Here we are creating two private subnets that will be used for ECS, as we want to ensure high security ECS will only have a private address. These subnets will be connected to NAT gateway. They should be located in two separate zones within the region you choose.

resource "aws_subnet" "private_subnet_a" {
  vpc_id            = aws_vpc.main.id
  cidr_block        = var.private_cidr_a
  availability_zone = var.zone_a
  tags              = local.tags
}

resource "aws_subnet" "private_subnet_b" {
  vpc_id            = aws_vpc.main.id
  cidr_block        = var.private_cidr_b
  availability_zone = var.zone_b
  tags              = local.tags
}

Next, we will create a public subnets (the IP ranges that we are using here are private but because of the fact that they will be connected to internet gateway I called them public as you can reach public IPs from them) that will be used  by load balancer, they will be connected to internet gateway.

resource "aws_subnet" "public_subnet_a" {
  vpc_id            = aws_vpc.main.id
  cidr_block        = var.public_cidr_a
  availability_zone = var.zone_a
  tags              = local.tags
}

resource "aws_subnet" "public_subnet_b" {
  vpc_id            = aws_vpc.main.id
  cidr_block        = var.public_cidr_b
  availability_zone = var.zone_b
  tags              = local.tags
}

We are also creating two subnets in two separate zones for our database.
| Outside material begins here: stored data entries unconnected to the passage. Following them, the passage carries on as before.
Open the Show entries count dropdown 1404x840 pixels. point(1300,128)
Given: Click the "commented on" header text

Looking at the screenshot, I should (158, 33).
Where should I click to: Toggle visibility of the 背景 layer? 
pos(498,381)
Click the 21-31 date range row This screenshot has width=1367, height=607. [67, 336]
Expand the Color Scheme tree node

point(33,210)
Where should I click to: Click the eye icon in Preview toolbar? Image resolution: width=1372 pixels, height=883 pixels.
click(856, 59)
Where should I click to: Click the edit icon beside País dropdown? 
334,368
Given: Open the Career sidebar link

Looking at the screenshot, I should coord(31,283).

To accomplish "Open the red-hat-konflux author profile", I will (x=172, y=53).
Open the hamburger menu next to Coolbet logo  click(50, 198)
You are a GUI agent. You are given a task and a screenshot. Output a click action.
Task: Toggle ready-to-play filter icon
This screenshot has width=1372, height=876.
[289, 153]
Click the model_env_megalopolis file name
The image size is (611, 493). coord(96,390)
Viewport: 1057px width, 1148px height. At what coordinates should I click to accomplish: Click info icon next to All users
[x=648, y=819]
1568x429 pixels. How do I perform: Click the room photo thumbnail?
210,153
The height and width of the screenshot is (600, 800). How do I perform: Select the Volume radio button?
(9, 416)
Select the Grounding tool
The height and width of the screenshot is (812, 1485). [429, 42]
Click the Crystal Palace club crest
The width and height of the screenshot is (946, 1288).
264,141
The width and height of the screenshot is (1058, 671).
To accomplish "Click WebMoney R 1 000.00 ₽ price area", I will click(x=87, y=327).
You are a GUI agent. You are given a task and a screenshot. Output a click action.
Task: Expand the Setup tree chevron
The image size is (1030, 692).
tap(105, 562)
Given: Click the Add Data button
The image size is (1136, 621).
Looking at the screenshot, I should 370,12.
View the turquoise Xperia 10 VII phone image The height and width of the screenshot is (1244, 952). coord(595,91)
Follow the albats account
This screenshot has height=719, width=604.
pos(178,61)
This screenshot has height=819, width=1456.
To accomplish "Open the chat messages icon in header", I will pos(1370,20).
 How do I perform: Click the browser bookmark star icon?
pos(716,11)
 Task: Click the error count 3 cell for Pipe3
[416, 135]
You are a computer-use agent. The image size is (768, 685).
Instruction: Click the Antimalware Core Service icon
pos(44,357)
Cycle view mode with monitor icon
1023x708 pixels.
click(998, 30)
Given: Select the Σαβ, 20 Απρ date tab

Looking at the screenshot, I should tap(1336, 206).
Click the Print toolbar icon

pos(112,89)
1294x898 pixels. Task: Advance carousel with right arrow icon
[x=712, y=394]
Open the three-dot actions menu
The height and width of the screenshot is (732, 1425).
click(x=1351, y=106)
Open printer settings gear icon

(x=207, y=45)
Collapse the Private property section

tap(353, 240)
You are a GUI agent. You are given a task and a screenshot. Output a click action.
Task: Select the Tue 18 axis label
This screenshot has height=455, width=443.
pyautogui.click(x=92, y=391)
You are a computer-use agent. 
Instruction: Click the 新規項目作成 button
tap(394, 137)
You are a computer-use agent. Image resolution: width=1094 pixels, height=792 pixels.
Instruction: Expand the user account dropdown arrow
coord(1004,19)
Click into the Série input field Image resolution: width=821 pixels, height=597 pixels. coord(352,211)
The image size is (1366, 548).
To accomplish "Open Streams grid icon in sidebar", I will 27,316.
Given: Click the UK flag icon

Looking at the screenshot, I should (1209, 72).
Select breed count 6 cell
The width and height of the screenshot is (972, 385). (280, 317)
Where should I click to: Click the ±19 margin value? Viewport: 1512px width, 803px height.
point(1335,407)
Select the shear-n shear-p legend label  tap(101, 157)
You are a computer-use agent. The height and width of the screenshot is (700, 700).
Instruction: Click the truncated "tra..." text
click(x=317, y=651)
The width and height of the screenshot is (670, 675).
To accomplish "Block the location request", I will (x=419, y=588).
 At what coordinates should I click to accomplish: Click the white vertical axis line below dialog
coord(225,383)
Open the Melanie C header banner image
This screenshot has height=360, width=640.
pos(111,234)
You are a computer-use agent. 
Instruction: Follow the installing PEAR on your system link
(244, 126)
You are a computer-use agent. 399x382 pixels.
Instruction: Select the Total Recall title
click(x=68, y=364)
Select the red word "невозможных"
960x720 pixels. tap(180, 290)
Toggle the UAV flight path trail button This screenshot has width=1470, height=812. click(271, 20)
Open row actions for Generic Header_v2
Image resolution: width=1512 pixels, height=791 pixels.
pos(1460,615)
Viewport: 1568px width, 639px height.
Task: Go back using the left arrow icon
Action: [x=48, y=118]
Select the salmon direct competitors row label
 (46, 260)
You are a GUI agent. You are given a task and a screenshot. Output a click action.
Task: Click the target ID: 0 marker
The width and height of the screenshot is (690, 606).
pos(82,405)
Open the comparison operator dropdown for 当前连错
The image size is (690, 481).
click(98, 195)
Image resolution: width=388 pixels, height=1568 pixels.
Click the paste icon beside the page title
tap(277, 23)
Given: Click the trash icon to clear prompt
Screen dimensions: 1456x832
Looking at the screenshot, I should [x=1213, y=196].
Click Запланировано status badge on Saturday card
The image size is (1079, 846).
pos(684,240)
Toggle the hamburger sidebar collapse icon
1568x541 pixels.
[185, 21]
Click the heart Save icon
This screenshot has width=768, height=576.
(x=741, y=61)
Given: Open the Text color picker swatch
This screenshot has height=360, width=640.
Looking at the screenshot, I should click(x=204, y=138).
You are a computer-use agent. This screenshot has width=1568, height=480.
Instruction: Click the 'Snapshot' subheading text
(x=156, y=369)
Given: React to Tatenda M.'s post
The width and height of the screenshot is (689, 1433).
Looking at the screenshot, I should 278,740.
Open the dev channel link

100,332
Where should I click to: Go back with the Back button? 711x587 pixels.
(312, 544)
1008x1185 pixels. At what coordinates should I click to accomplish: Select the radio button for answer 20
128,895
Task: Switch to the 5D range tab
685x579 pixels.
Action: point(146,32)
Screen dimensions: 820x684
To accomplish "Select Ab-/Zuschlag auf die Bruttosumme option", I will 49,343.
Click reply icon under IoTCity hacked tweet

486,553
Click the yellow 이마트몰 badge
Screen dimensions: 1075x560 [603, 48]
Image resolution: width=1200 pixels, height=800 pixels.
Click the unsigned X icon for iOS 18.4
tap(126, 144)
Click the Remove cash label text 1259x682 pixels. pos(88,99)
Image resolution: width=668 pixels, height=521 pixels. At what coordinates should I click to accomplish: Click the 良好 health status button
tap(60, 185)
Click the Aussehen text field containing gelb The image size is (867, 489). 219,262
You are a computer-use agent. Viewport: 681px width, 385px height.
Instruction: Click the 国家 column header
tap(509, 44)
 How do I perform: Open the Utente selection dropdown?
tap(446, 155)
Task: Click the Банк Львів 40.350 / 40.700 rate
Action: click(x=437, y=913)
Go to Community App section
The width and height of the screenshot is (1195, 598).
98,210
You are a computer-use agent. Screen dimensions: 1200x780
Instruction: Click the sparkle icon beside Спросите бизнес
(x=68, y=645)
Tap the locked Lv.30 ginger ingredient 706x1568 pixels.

Since the database configuration accepts a subnet group instead of individual subnets, we’ll need to create a subnet group as well.

resource "aws_subnet" "db_subnet_a" {
  vpc_id            = aws_vpc.main.id
  cidr_block        = var.db_cidr_a
  availability_zone = "eu-central-1a"
  tags              = local.tags
}

resource "aws_subnet" "db_subnet_b" {
  vpc_id            = aws_vpc.main.id
  cidr_block        = var.db_cidr_b
  availability_zone = "eu-central-1b"
  tags              = local.tags
}

resource "aws_db_subnet_group" "db_subnet_group" {
  name       = "${var.app_name}-${var.env}-db-subnet-group"
  subnet_ids = [aws_subnet.db_subnet_a.id, aws_subnet.db_subnet_b.id]
  tags       = local.tags
}

Gateways

As the network is all set up the next step is adding gateways to ensure the we have proper traffic from and to the internet. Create gateways.tf file.

First, we will setup basic internet gateway:

resource "aws_internet_gateway" "main" {
  vpc_id = aws_vpc.main.id
  tags   = local.tags
}

Next, we will set up NAT gateways; we use aws_eip to reserve a public IP address assigned to our NAT gateway, as the gateway needs this address to communicate with other public addresses.

resource "aws_eip" "nat_ip_a" {
  domain   = "vpc"
  tags = local.tags
}

resource "aws_eip" "nat_ip_b" {
  domain   = "vpc"
  tags = local.tags
}

resource "aws_nat_gateway" "mlflow_nat_a" {
  allocation_id = aws_eip.nat_ip_a.id
  subnet_id     = aws_subnet.public_subnet_a.id

  depends_on = [aws_internet_gateway.main]

  tags = local.tags
}

resource "aws_nat_gateway" "mlflow_nat_b" {
  allocation_id = aws_eip.nat_ip_b.id
  subnet_id     = aws_subnet.public_subnet_b.id

  depends_on = [aws_internet_gateway.main]

  tags = local.tags
}

Routing

Last network related topick that we need to do is routing. Create routing.tf file.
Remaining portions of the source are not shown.